Personal information
- Full name: Richard William Hills
- Born: 8 January 1951 (age 75) Borough Green, Kent
- Batting: Right-handed
- Bowling: Right-arm medium
- Role: Bowler

Domestic team information
- 1973–1980: Kent
- FC debut: 18 July 1973 Kent v West Indians
- Last FC: 23 August 1980 Kent v Surrey
- LA debut: 19 May 1973 Kent v Sussex
- Last LA: 31 August 1980 Kent v Gloucestershire

Career statistics
| Competition | First-class | List A |
| Matches | 85 | 101 |
| Runs scored | 995 | 518 |
| Batting average | 14.21 | 12.95 |
| 100s/50s | 0/0 | 0/0 |
| Top score | 45 | 34 |
| Balls bowled | 9.066 | 3,995 |
| Wickets | 161 | 99 |
| Bowling average | 27.91 | 27.33 |
| 5 wickets in innings | 2 | 1 |
| 10 wickets in match | 0 | 0 |
| Best bowling | 6/64 | 5/28 |
| Catches/stumpings | 33/– | 26/– |
- Source: Cricinfo, 5 April 2014

= Richard Hills (cricketer) =

English cricketer

Richard William Hills (born 8 January 1951) is a former English professional cricketer.
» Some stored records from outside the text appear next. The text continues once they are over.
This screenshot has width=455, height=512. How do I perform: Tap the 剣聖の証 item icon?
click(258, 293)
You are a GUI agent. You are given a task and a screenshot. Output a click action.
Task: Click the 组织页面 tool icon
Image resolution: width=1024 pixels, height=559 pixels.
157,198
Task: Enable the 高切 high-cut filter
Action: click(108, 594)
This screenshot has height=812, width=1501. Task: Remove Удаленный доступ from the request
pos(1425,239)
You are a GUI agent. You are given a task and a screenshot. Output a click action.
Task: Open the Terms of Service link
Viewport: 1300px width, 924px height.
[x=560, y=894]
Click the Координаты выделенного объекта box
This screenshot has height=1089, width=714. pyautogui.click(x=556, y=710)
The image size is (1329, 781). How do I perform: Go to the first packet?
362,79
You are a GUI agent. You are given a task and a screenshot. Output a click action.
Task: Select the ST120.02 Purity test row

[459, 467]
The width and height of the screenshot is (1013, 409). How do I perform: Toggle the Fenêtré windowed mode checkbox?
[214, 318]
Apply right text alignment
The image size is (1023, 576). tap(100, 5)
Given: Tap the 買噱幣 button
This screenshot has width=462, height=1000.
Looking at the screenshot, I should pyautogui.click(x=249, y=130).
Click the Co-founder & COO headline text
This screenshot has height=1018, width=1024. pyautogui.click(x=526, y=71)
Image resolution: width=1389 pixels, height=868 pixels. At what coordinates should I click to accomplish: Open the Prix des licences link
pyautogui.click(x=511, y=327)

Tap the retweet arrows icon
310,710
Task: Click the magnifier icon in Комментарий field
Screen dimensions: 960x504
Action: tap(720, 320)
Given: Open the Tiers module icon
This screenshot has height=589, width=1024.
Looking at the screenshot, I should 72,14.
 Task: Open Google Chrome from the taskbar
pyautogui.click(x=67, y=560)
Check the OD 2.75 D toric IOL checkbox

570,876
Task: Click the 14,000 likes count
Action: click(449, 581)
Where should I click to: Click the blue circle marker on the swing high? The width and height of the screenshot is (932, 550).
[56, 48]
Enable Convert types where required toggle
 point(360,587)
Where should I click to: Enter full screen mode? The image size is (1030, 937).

He was born in Borough Green in Kent and played for Kent County Cricket Club between 1973 and 1980.

Hills first played for Kent's Second XI in 1968 before going on to make his senior debut for the side in the 1973 Benson & Hedges Cup against Sussex. He made his first-class cricket debut later the same season, playing against the touring West Indians in July at Canterbury. He went on to appear in over 180 first team matches for Kent as a bowler, playing regularly between 1975 and 1980 when he left the club.

A medium-pace bowler, Hills took two five wicket hauls during his first-class career. His best first-class bowling figures of 6/64 were taken against Gloucestershire at Folkestone in 1978. He was awarded his county cap in 1977 and was part of the Kent teams which won the County Championship in 1977 and 1978 and six one-day trophies from 1973 to 1978.

After retiring from cricket at the end of the 1980 season, Hills became a teacher. He coached cricket at Eltham College and Sevenoaks School.